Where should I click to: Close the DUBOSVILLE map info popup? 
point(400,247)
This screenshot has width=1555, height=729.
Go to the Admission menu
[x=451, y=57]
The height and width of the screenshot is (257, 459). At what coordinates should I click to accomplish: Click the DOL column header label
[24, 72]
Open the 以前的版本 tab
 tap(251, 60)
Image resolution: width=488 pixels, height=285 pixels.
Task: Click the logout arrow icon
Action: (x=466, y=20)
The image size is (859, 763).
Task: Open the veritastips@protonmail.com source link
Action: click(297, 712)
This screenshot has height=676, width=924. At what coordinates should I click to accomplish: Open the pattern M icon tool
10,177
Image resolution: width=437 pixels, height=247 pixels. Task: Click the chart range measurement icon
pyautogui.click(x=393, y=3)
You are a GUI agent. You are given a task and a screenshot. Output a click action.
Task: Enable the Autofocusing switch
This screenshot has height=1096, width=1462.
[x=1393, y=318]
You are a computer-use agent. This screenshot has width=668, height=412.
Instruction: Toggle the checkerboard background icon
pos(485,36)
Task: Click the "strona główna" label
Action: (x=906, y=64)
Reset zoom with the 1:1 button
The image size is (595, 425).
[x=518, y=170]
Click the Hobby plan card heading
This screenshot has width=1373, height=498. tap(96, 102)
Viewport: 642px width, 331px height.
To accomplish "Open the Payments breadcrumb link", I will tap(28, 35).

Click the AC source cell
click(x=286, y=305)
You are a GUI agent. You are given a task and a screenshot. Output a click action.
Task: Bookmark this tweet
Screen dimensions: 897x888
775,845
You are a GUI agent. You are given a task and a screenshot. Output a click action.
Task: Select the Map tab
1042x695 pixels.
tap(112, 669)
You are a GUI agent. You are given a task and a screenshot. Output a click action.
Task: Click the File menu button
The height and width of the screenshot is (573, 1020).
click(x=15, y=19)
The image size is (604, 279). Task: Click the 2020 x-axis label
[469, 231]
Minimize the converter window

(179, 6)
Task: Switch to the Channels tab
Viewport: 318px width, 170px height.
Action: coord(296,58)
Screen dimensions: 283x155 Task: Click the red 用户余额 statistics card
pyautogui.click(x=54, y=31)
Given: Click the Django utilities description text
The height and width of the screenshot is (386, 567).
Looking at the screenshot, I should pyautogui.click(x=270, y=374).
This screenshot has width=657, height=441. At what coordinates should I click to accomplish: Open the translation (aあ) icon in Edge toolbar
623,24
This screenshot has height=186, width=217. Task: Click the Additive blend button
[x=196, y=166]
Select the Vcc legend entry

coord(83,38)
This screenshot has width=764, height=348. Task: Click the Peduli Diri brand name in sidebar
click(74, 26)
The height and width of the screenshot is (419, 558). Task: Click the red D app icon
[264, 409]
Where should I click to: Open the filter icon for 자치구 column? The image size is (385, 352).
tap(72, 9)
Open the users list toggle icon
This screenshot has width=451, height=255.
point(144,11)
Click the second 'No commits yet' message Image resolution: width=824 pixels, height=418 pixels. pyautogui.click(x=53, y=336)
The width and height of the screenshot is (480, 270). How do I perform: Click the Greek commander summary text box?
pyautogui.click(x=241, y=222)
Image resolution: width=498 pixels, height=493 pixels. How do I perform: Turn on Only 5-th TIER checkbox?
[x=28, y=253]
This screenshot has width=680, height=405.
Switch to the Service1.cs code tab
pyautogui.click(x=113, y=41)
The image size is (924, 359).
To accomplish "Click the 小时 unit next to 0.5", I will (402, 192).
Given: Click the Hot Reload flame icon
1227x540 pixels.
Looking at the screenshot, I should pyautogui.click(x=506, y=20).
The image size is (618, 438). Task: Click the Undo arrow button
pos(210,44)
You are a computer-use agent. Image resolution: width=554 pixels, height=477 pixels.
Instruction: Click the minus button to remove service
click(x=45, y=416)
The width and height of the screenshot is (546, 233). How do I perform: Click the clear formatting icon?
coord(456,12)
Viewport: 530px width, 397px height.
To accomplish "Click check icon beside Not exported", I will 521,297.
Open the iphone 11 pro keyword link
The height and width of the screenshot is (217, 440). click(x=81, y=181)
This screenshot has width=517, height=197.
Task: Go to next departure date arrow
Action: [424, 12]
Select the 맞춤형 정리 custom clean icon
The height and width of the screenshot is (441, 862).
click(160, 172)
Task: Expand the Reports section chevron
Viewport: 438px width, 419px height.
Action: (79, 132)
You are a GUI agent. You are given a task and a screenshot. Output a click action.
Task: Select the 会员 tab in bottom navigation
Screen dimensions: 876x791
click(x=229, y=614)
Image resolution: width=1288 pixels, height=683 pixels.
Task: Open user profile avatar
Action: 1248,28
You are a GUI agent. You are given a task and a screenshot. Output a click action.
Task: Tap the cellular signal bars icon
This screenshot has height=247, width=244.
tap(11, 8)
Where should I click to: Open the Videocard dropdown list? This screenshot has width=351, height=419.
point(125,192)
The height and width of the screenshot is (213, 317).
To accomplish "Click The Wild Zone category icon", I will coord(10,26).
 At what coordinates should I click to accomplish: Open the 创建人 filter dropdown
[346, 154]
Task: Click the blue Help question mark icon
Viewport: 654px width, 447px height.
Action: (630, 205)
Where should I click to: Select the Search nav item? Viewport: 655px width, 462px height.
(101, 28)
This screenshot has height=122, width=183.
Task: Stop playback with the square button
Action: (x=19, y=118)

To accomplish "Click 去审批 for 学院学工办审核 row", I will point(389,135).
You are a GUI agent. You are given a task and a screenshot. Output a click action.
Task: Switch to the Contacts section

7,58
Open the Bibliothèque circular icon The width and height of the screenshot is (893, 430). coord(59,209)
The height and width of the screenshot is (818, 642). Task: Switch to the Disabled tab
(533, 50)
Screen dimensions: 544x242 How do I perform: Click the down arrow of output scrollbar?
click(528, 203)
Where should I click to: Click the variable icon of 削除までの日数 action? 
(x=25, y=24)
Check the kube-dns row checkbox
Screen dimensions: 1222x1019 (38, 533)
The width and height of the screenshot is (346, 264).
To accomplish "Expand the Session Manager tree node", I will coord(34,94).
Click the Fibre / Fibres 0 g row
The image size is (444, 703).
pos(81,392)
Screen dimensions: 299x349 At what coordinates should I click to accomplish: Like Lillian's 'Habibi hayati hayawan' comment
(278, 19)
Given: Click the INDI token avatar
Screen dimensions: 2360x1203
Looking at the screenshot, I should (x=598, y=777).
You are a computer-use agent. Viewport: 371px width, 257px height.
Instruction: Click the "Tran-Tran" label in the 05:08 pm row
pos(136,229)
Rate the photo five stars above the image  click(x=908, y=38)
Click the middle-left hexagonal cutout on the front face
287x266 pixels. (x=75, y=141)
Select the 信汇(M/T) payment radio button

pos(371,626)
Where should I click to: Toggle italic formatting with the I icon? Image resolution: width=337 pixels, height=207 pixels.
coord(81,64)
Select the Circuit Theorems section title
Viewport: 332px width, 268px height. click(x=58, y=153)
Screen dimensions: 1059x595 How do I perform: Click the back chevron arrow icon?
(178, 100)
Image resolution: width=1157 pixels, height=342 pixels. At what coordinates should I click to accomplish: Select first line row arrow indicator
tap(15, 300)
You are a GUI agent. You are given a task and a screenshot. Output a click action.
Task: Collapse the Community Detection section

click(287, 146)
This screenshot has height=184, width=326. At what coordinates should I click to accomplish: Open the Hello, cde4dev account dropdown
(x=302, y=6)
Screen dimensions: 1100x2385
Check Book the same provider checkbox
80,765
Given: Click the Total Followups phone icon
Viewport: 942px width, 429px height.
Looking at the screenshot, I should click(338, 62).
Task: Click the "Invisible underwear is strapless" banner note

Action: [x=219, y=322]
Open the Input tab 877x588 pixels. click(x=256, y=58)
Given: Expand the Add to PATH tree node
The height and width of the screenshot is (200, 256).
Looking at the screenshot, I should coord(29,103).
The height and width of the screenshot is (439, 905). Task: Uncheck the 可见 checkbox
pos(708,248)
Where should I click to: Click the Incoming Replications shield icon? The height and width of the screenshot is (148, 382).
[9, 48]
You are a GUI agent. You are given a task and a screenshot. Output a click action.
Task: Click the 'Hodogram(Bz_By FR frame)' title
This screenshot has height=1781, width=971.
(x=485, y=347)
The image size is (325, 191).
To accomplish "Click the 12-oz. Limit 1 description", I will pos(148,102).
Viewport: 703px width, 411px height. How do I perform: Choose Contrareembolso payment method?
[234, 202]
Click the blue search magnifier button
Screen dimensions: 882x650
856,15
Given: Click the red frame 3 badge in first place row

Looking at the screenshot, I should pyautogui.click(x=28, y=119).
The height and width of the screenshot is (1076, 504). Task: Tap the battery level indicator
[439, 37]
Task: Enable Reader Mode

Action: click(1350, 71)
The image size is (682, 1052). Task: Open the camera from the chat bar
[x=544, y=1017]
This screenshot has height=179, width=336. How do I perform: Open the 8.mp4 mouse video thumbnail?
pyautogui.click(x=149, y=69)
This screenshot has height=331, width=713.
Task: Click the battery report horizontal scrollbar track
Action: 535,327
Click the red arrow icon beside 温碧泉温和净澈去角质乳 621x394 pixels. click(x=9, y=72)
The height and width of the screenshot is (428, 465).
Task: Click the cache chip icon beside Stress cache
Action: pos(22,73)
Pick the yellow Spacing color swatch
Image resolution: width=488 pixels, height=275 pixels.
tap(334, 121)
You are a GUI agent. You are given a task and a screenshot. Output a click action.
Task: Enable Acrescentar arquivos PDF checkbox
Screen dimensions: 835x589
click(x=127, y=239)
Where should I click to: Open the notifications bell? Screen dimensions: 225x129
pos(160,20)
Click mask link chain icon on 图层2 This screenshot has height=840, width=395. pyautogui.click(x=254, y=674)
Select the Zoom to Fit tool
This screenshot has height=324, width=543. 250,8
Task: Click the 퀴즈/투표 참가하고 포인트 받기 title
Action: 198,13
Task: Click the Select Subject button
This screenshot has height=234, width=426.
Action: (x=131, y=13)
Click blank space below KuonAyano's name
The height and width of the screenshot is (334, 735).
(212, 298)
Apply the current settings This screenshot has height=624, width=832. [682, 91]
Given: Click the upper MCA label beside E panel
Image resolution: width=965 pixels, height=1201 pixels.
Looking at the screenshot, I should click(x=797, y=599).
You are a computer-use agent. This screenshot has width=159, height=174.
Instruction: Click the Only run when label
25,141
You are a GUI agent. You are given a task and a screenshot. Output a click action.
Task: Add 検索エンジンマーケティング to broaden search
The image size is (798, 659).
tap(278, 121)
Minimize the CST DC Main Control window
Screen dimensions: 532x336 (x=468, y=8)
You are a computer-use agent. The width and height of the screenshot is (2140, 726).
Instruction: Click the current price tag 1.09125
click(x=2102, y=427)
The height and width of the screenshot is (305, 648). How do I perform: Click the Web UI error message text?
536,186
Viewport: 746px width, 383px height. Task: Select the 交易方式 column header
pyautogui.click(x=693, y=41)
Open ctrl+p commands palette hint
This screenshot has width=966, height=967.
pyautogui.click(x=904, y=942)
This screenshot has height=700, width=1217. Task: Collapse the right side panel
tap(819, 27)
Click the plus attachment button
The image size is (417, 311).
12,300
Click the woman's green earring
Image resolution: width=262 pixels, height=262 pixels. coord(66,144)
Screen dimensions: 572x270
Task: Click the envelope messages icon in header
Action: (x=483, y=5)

Work to be completed | Retype the records above, but only those lines that fall between the line containing "Task: Collapse the Community" and the line containing "Given: Expand the Add to PATH tree node", with both of those lines included, exactly as written.

Finished task |
Task: Collapse the Community Detection section

click(287, 146)
This screenshot has height=184, width=326. At what coordinates should I click to accomplish: Open the Hello, cde4dev account dropdown
(x=302, y=6)
Screen dimensions: 1100x2385
Check Book the same provider checkbox
80,765
Given: Click the Total Followups phone icon
Viewport: 942px width, 429px height.
Looking at the screenshot, I should click(338, 62).
Task: Click the "Invisible underwear is strapless" banner note

Action: [x=219, y=322]
Open the Input tab 877x588 pixels. click(x=256, y=58)
Given: Expand the Add to PATH tree node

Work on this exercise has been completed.